Before America’s computer and television screens came alive with news of the slaughter, the evening had been peaceful. Dallas police officers had tweeted photos of themselves alongside demonstrators marching to protest the police shooting deaths of two black men in Louisiana and Minnesota.

Then came hails of gunfire from overhead. A dozen officers and two civilians down. This wasn’t justified revenge, it was incoherent paradox. Dallas hasn’t been the site of a police shooting that drew national attention. “Our police,” a mournful Dallas woman told a TV reporter, “had done nothing.”

We don’t pretend to know the whole plot line. What’s certain is that the sniper fire managed mostly to aggravate an already tense national divide.

There is truth in the protesters’ complaint that Americans were slow to realize that some shootings by police have been blatantly unjustified. That’s a systemic problem that has to be addressed. Chicago is one of many cities grappling with how to identify, punish and prevent those crimes.

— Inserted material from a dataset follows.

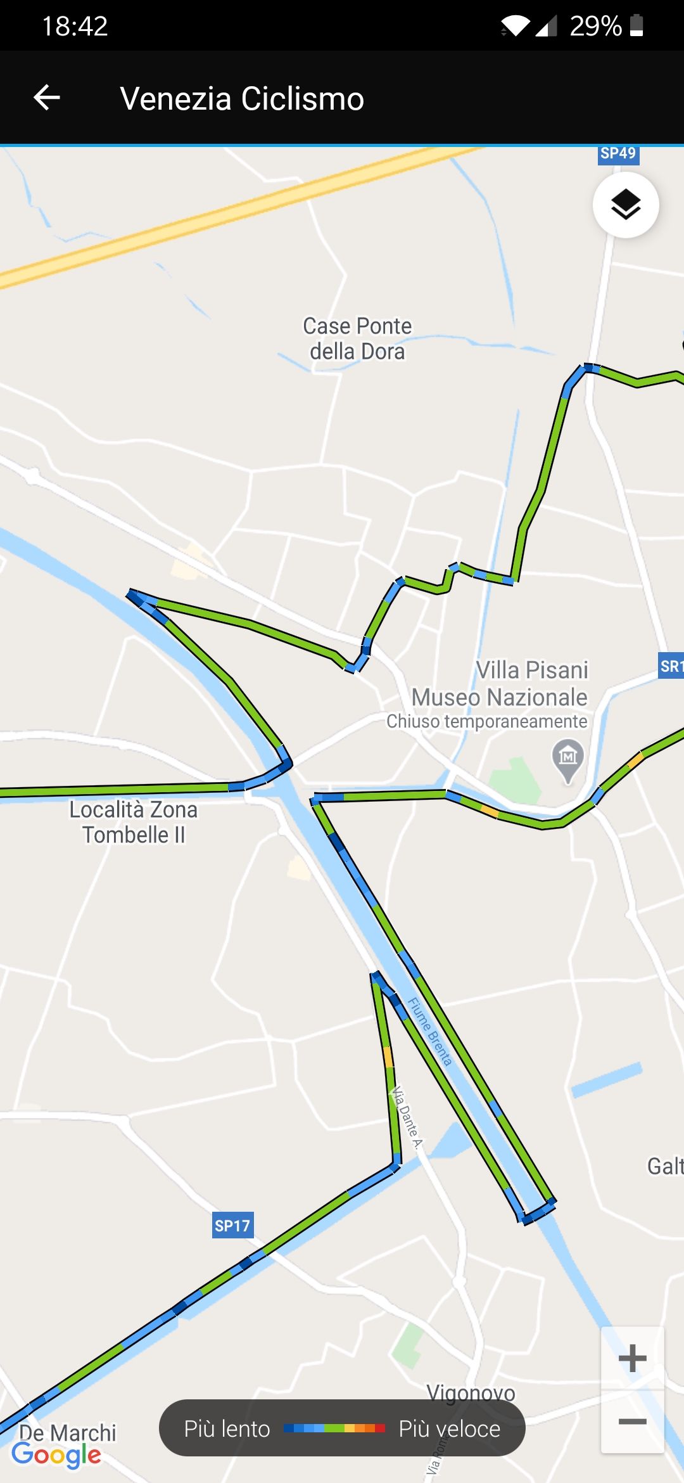Tap the Più lento legend text
This screenshot has height=1483, width=684.
tap(227, 1428)

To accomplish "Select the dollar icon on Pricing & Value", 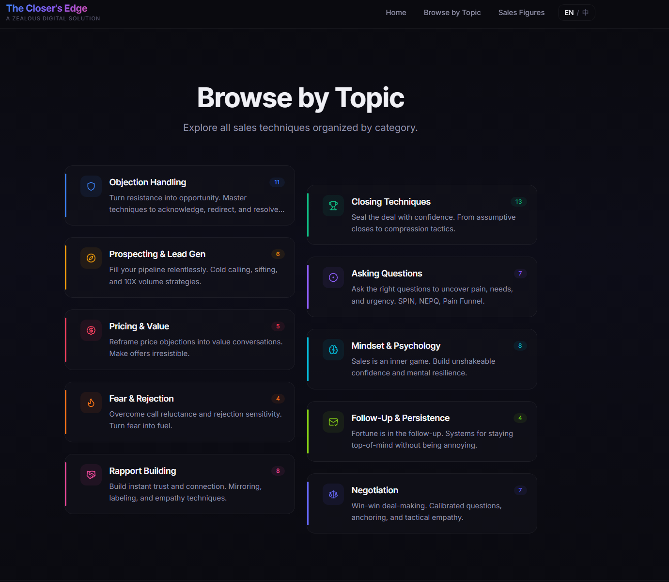I will 91,330.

The officers who in recent days shot the Louisiana and Minnesota men now will answer to the criminal justice system. That’s how Americans establish accountability, isolate the criminals, exonerate the innocents. Sneak attacks aren’t part of civil society’s retribution equation.

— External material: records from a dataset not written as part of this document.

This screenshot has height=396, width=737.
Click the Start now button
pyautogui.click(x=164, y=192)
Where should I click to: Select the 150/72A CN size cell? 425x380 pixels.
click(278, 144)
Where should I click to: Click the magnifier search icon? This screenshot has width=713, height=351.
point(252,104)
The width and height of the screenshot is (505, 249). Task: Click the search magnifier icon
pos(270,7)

There is truth, too, in the police response that violent killers terrorize and decimate communities where not all law-abiding citizens divulge what they know about gangs and guns. The majority of us don’t engage with the criminals or their victims. We dispatch cops to do the dirty work of curbing that violence.

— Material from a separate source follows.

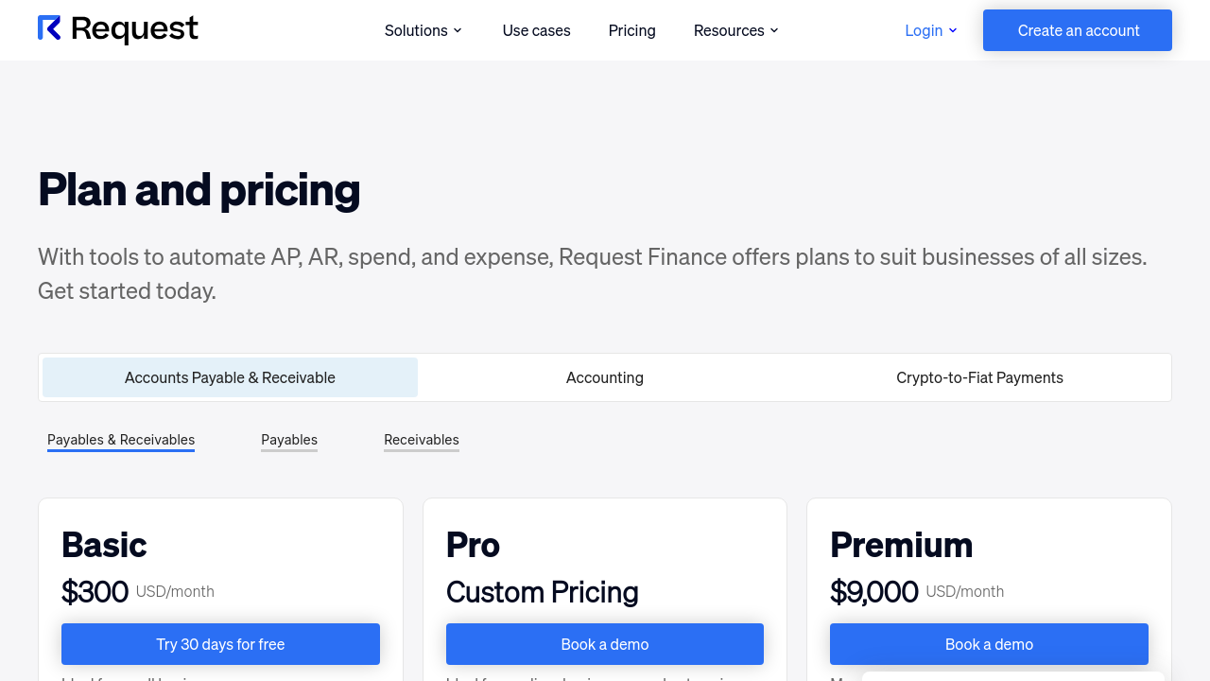Book a demo for Pro plan

tap(605, 644)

So we were struck by a Friday morning comment from Dallas police Chief David Brown. In what had to be an emotional moment, he didn’t resort to blame or vilification. “This must stop -- this divisiveness between our police and our citizens,” Brown said. “We don’t feel much support most days. Let’s not make today most days. Please, we need your support to be able to protect you from men like these, who carried out this tragic, tragic event.”

Nothing -- no event somewhere else, no spontaneous anger, no grudge -- justifies what occurred Thursday night on the streets of a major U.S. city.

The danger for the rest of us is that we succumb to easy temptation and generalize from this -- about cops or protesters, about the justice system, about this group or some other. That we let loud voices exploit any violence.

The taking of innocent life is an outrage, no matter who pulls the trigger. The nation now will watch as Dallas grieves, administers justice and struggles to recover. And the rest of us? What happened Thursday night should make each of us think more about what we can heal, and less about which people we can accuse.